KUTIPAN TEKS:
'''
Pada saat kedatangan Sekutu (AFNEI) yang
dipimpin oleh Letjen. Sir Phillip Christison, Christison akhirnya mengakui kedaulatan Indonesia
secara de facto setelah mengadakan pertemuan dengan Presiden Soekarno.
Presiden Soekarno juga berusaha menyelesaikan krisis di Surabaya. Namun akibat
provokasi yang dilancarkan pasukan NICA (Belanda) yang membonceng Sekutu (di bawah
Inggris), meledaklah Peristiwa
10 November 1945 di
Surabaya dan gugurnya Brigadir Jenderal A.W.S Mallaby.
Karena banyak provokasi di Jakarta pada waktu itu, Presiden Soekarno
akhirnya memindahkan Ibukota Republik Indonesia dari Jakarta ke Yogyakarta.
'''
DAFTAR TUGAS:
1: Salin bagian kutipan teks di atas dari "Pada saat kedatangan" sampai "Jenderal A.W.S Mallaby." tanpa mengubah apa pun.
2: Jawab pertanyaan berikut berdasarkan kutipan teks di atas.
(a) Siapa yang memimpin pasukan Sekutu (AFNEI)?
(b) Siapa yang gugur di Surabaya?
(c) Ke kota mana Ibukota Republik Indonesia dipindahkan?
3: Menurut kutipan teks di atas, mengapa Presiden Soekarno memindahkan Ibukota Republik Indonesia dari Jakarta ke Yogyakarta? Jawab dalam satu sampai tiga kalimat.

MATERI TERKUMPUL:
'''
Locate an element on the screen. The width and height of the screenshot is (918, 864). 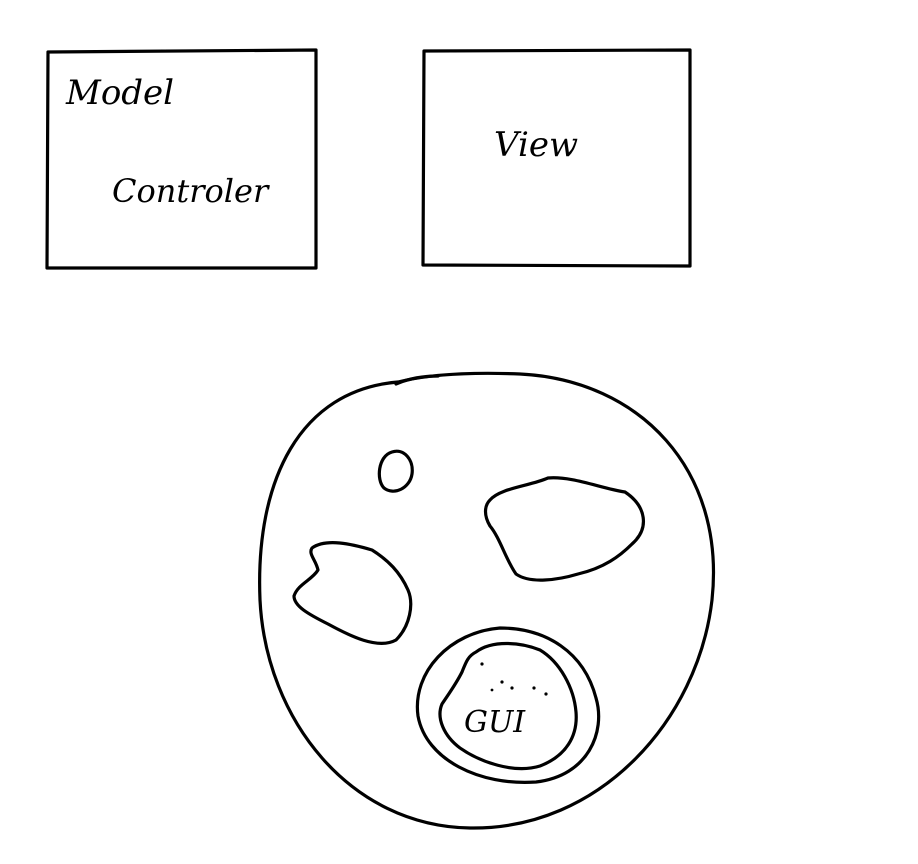
world-circle-overlap-stroke is located at coordinates (417, 380).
'''
JAWABAN PER TUGAS:
1:
Pada saat kedatangan Sekutu (AFNEI) yang
dipimpin oleh Letjen. Sir Phillip Christison, Christison akhirnya mengakui kedaulatan Indonesia
secara de facto setelah mengadakan pertemuan dengan Presiden Soekarno.
Presiden Soekarno juga berusaha menyelesaikan krisis di Surabaya. Namun akibat
provokasi yang dilancarkan pasukan NICA (Belanda) yang membonceng Sekutu (di bawah
Inggris), meledaklah Peristiwa
10 November 1945 di
Surabaya dan gugurnya Brigadir Jenderal A.W.S Mallaby.

2:
(a) Letjen. Sir Phillip Christison.
(b) Brigadir Jenderal A.W.S Mallaby.
(c) Yogyakarta.

3: Presiden Soekarno memindahkan ibu kota karena pada waktu itu banyak terjadi provokasi di Jakarta.